Boire l’eau des latrines

Le rapport, qui porte sur la condition des détenus par toutes les parties du conflit – Etat islamique compris –, décrit une situation particulièrement dramatique dans les prisons et centres de détention tenus par le régime de Damas. Selon les témoignages qu’ils ont recueillis, les détenus sont battus à morts, torturés, laissés sans soins…

D’autres sont morts faute de soins et en raison de « conditions de vie inhumaines », notamment dans des cellules surpeuplées et dépourvues d’hygiène, de nourriture et d’eau potable, de nombreux prisonniers étant forcés de boire l’eau des latrines pour soulager leur soif. « Un grand nombre de prisonniers sont morts de diarrhée », indiquent les experts, ajoutant que « les victimes ont souvent souffert durant des mois avant que la mort ne survienne ».

Un témoin a décrit comment un vieil homme détenu dans un centre militaire à Homs avait été durement battu puis pendu par les poignets. « Les gardiens lui ont brûlé les yeux avec une cigarette et ont transpercé son corps avec un objet tranchant chauffé », indique le rapport, ajoutant qu’« après être resté pendu dans la même position durant trois heures, l’homme était mort ».

« Politique d’Etat »

« Il est évident que les autorités gouvernementales (…) étaient au courant que les morts se produisaient sur une échelle massive », soutiennent les enquêteurs, qui voient dans le traitement réservé aux détenus le résultat d’« une politique d’Etat ayant pour but de s’en prendre à la population civile ».

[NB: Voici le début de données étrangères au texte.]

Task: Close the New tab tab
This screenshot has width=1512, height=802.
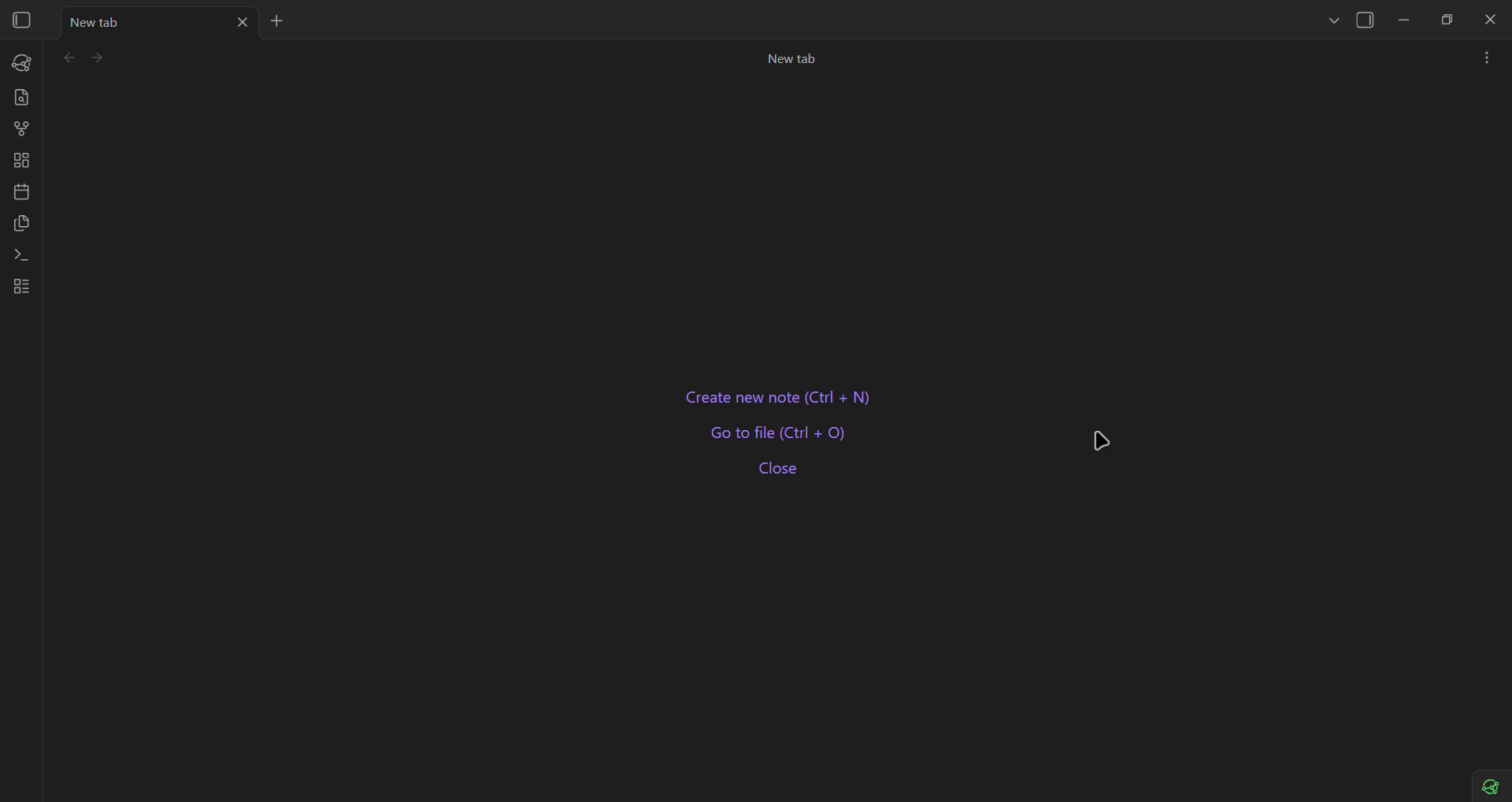Action: 243,22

Le rapport détaille également dans son rapport les sévices infligés à ses prisonniers par le groupe Etat islamique, y compris le recours à la torture et aux exécutions sommaires, accusant l’organisation de crimes de guerre et crimes contre l’humanité. Le rapport accuse par ailleurs la branche syrienne d’Al-Qaida Jabhat al-Nusra d’avoir procédé à des « exécutions en masse » de soldats du gouvernement faits prisonniers.